Les programmes de marques de distributeur (private label), qui gagnaient déjà du terrain aux États-Unis avant les droits de douane, prennent véritablement leur essor. « Les discussions sur le private label se multiplient », confirme O’Hara de MHW. « Certaines de ces dynamiques poussent les distributeurs à s’y appuyer encore davantage, parce que cela les aide à mieux contrôler les décisions de prix et offre une plus grande stabilité. »
En rayon, les consommateurs verront probablement des hausses de prix, mais peu de changements dans le choix des vins disponibles. « Comme beaucoup d’importateurs, nous sommes spécialisés », explique Khanna. « L’essentiel de notre activité est en France et un peu en Espagne. Nous n’avons pas bouleversé nos gammes pour pivoter vers autre chose. En gros, chaque vin importé a une forme de droit de douane dessus, certains plus que d’autres. »
La « non-fongibilité » des vins importés, en particulier les offres européennes axées sur le terroir, joue clairement en leur faveur. « Les consommateurs valorisent le choix, les histoires et les héritages derrière ces produits », confirme Campbell.
Tolaini-Banville est du même avis : « Depuis quelque temps, on observe une insistance croissante sur l’authenticité — des vins qui racontent une histoire, sont ancrés dans un lieu et reflètent les personnes qui les font. Les vins produits de manière industrielle, sans ce lien, sont de plus en plus supprimés, surtout à mesure que les grands importateurs rationalisent leurs portefeuilles. »
Les vins importés peuvent aussi offrir un avantage prix et des disponibilités que les vins locaux peinent à égaler, une réalité illustrée récemment par le changement d’approvisionnement de la grande marque de vin en Bag-in-Box Gratsi, passant de l’État de Washington au sud de la France.
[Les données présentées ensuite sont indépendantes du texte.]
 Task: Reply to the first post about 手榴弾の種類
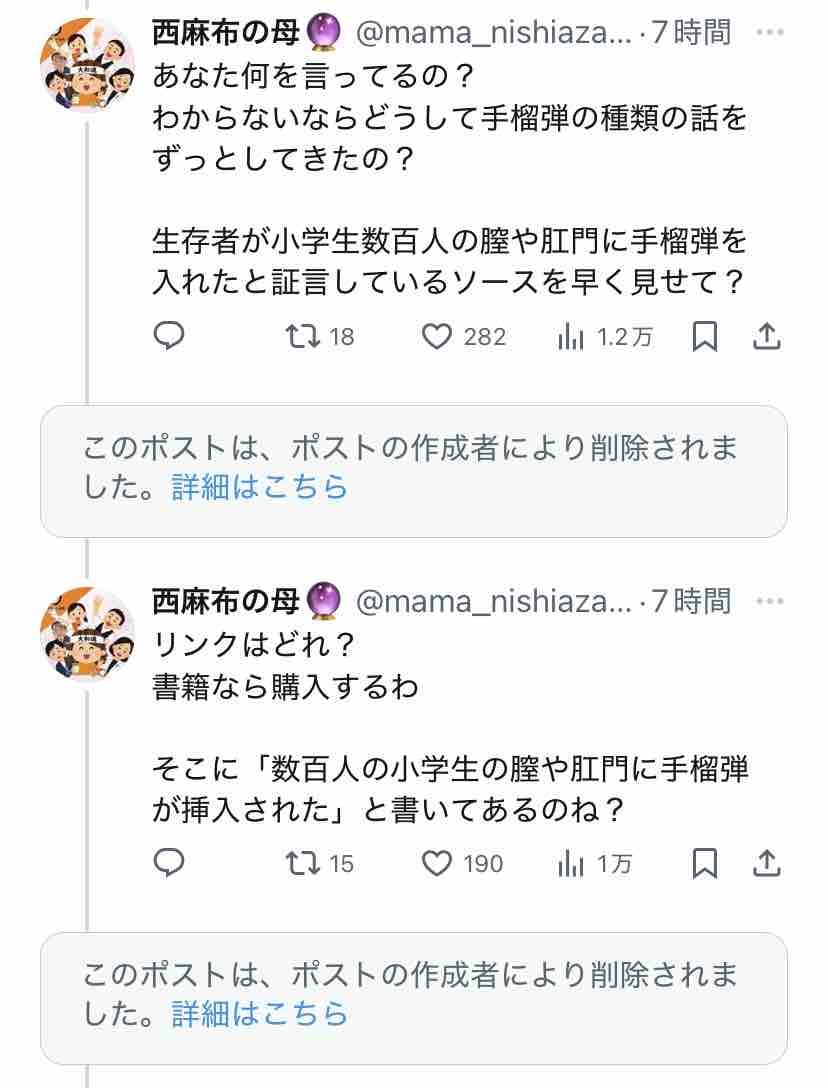[x=169, y=336]
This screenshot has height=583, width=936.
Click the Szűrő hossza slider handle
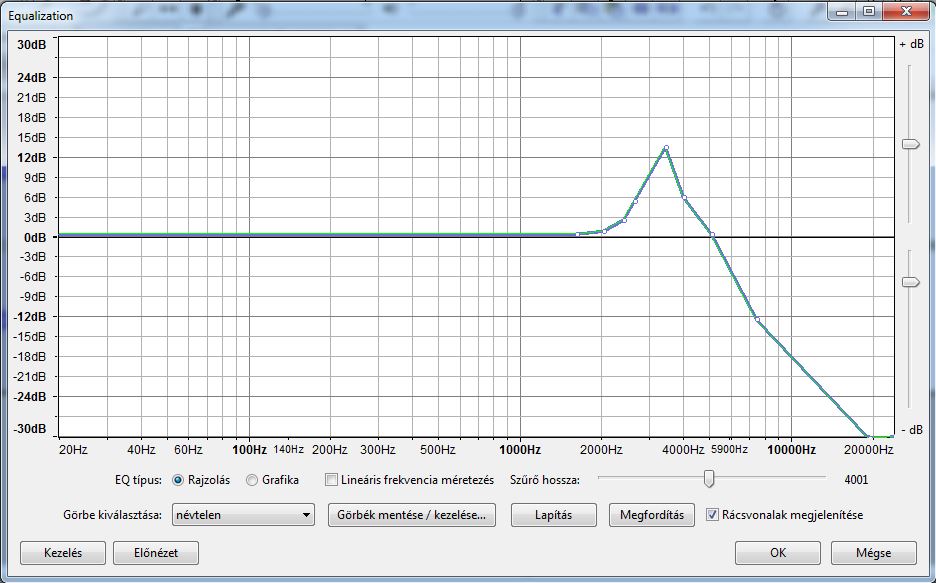(x=709, y=479)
Alors que de grandes entreprises rationalisent leurs portefeuilles et annoncent des licenciements, des structures plus petites et plus agiles trouvent de l’espace pour prospérer. Tolaini-Banville se souvient avoir même progressé pendant la crise financière de 2008-2010, « parce que nous étions suffisamment petits et agiles pour gagner des parts de marché sur d’autres ».
Loin de l’année catastrophique que beaucoup redoutaient, certaines entreprises constatent même un élan positif — avec une réserve. « Nous avons en fait une année plutôt correcte », note Khanna. « Mais c’est beaucoup plus de travail pour un résultat plus faible que ce que nous aurions souhaité, et des conditions très difficiles dans lesquelles travailler. »
Vignobles Boissonneau, présent dans près de 30 États, reste optimiste sur les perspectives de cette année : « Nous avons eu une très bonne année. Il ne s’agit pas de mettre la tête dans le sable — nous voulons redonner de l’espoir à tout le monde. »
A propos de Sharon Nagel :
Née au Royaume-Uni, Sharon Nagel est journaliste et traductrice spécialisée dans le vin depuis 35 ans. Elle écrit pour la principale publication en ligne française Vitisphere et contribue également à la communication d’entreprise.